Work required → Omit any picture, and return the remaining data exactly as written.

Dataset extract →
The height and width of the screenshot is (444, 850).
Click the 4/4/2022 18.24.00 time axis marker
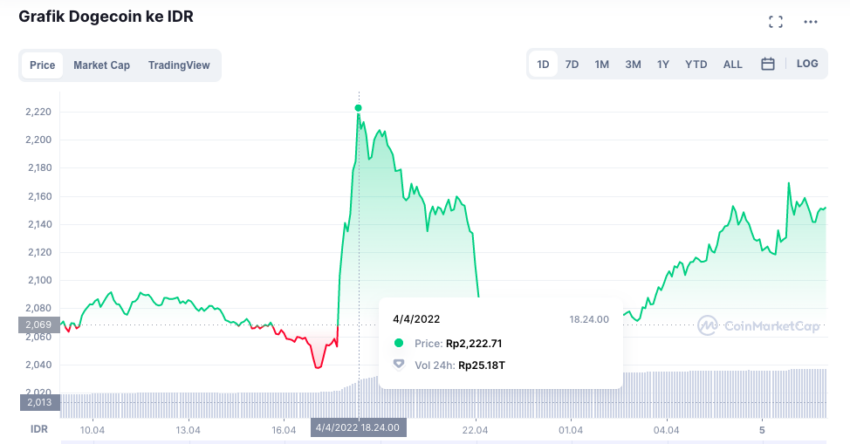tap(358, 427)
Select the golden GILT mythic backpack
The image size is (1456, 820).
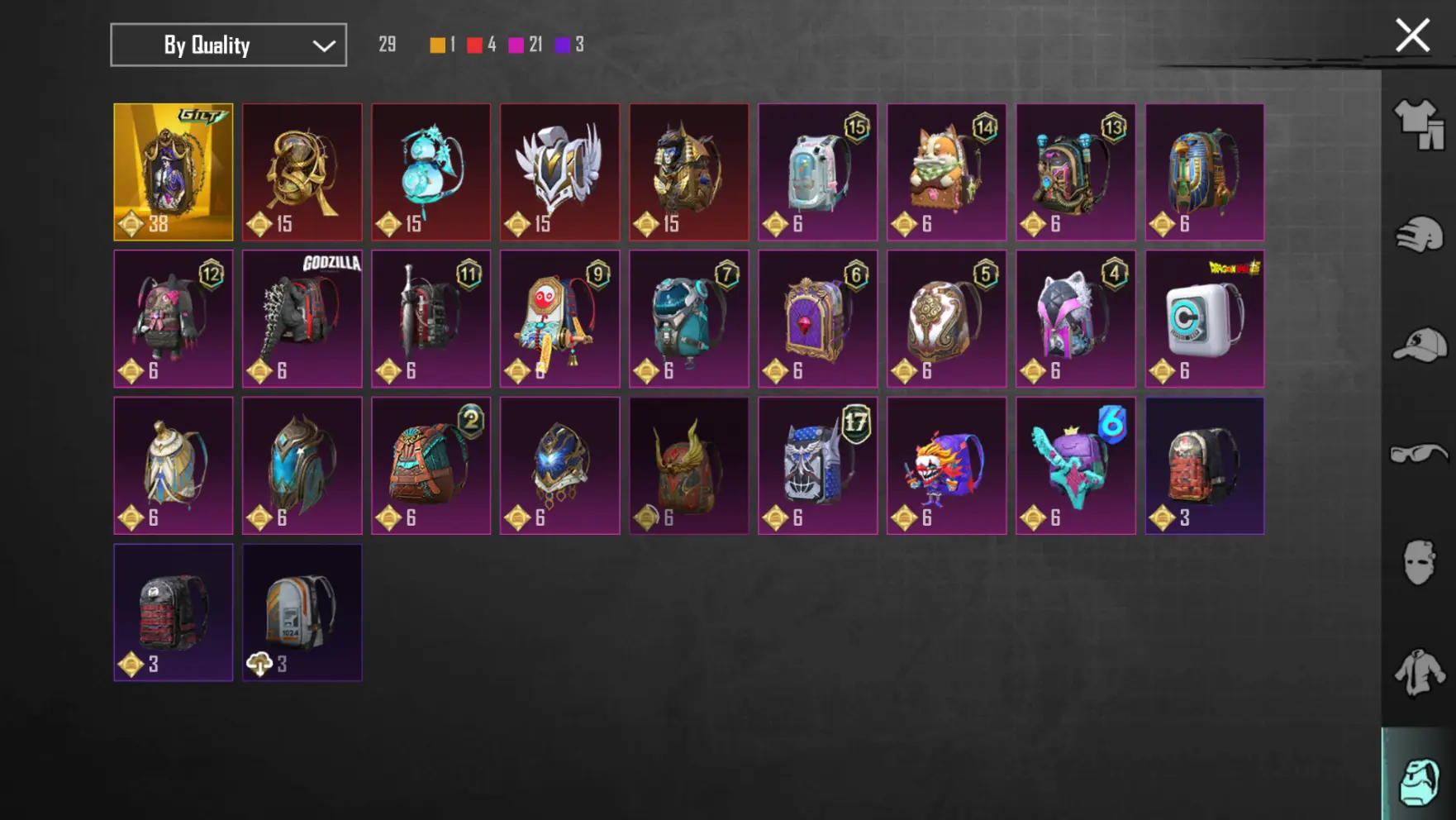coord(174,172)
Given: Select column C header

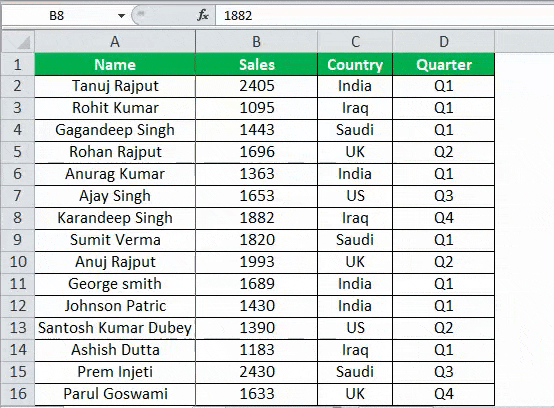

Solution →
The height and width of the screenshot is (444, 850).
Click the 4/4/2022 18.24.00 time axis marker
tap(358, 427)
Select the golden GILT mythic backpack
The image size is (1456, 820).
coord(174,172)
Given: Select column C header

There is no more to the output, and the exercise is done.